======== Records ========

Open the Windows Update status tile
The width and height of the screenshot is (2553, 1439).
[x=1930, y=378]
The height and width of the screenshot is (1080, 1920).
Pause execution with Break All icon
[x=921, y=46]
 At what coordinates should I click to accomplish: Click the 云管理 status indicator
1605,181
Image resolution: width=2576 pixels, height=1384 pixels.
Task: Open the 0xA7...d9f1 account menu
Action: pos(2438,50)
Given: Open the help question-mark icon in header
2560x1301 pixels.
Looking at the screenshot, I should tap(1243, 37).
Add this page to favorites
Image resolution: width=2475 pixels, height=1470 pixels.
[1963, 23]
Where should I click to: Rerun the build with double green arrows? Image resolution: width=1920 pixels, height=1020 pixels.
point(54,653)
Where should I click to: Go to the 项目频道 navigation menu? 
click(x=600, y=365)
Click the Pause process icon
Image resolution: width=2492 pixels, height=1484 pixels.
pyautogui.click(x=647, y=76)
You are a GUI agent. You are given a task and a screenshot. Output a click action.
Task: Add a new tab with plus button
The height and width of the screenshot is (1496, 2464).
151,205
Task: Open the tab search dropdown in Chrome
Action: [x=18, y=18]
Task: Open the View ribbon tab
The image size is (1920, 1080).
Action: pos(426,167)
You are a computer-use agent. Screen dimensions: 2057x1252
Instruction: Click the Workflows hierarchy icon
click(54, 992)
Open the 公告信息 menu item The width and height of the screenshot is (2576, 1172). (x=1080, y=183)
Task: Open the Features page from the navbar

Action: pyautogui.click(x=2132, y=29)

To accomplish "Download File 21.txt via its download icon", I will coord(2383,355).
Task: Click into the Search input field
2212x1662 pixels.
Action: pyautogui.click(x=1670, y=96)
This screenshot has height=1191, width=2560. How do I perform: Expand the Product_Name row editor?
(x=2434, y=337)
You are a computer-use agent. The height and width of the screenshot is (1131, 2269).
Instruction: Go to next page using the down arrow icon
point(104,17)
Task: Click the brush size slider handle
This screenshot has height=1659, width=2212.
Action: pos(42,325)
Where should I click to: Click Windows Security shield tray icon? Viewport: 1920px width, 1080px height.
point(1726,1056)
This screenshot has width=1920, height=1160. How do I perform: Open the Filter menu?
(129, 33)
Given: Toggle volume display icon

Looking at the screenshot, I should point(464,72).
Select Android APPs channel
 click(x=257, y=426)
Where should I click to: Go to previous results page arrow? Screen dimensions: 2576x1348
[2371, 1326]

========

An exact reproduction of all the entries above is the expected answer.

> **Reply**:
Open the Windows Update status tile
The width and height of the screenshot is (2553, 1439).
[x=1930, y=378]
The height and width of the screenshot is (1080, 1920).
Pause execution with Break All icon
[x=921, y=46]
 At what coordinates should I click to accomplish: Click the 云管理 status indicator
1605,181
Image resolution: width=2576 pixels, height=1384 pixels.
Task: Open the 0xA7...d9f1 account menu
Action: pos(2438,50)
Given: Open the help question-mark icon in header
2560x1301 pixels.
Looking at the screenshot, I should tap(1243, 37).
Add this page to favorites
Image resolution: width=2475 pixels, height=1470 pixels.
[1963, 23]
Where should I click to: Rerun the build with double green arrows? Image resolution: width=1920 pixels, height=1020 pixels.
point(54,653)
Where should I click to: Go to the 项目频道 navigation menu? 
click(x=600, y=365)
Click the Pause process icon
Image resolution: width=2492 pixels, height=1484 pixels.
pyautogui.click(x=647, y=76)
You are a GUI agent. You are given a task and a screenshot. Output a click action.
Task: Add a new tab with plus button
The height and width of the screenshot is (1496, 2464).
151,205
Task: Open the tab search dropdown in Chrome
Action: [x=18, y=18]
Task: Open the View ribbon tab
The image size is (1920, 1080).
Action: pos(426,167)
You are a computer-use agent. Screen dimensions: 2057x1252
Instruction: Click the Workflows hierarchy icon
click(54, 992)
Open the 公告信息 menu item The width and height of the screenshot is (2576, 1172). (x=1080, y=183)
Task: Open the Features page from the navbar

Action: pyautogui.click(x=2132, y=29)

To accomplish "Download File 21.txt via its download icon", I will coord(2383,355).
Task: Click into the Search input field
2212x1662 pixels.
Action: pyautogui.click(x=1670, y=96)
This screenshot has height=1191, width=2560. How do I perform: Expand the Product_Name row editor?
(x=2434, y=337)
You are a computer-use agent. The height and width of the screenshot is (1131, 2269).
Instruction: Go to next page using the down arrow icon
point(104,17)
Task: Click the brush size slider handle
This screenshot has height=1659, width=2212.
Action: pos(42,325)
Where should I click to: Click Windows Security shield tray icon? Viewport: 1920px width, 1080px height.
point(1726,1056)
This screenshot has width=1920, height=1160. How do I perform: Open the Filter menu?
(129, 33)
Given: Toggle volume display icon

Looking at the screenshot, I should point(464,72).
Select Android APPs channel
 click(x=257, y=426)
Where should I click to: Go to previous results page arrow? Screen dimensions: 2576x1348
[2371, 1326]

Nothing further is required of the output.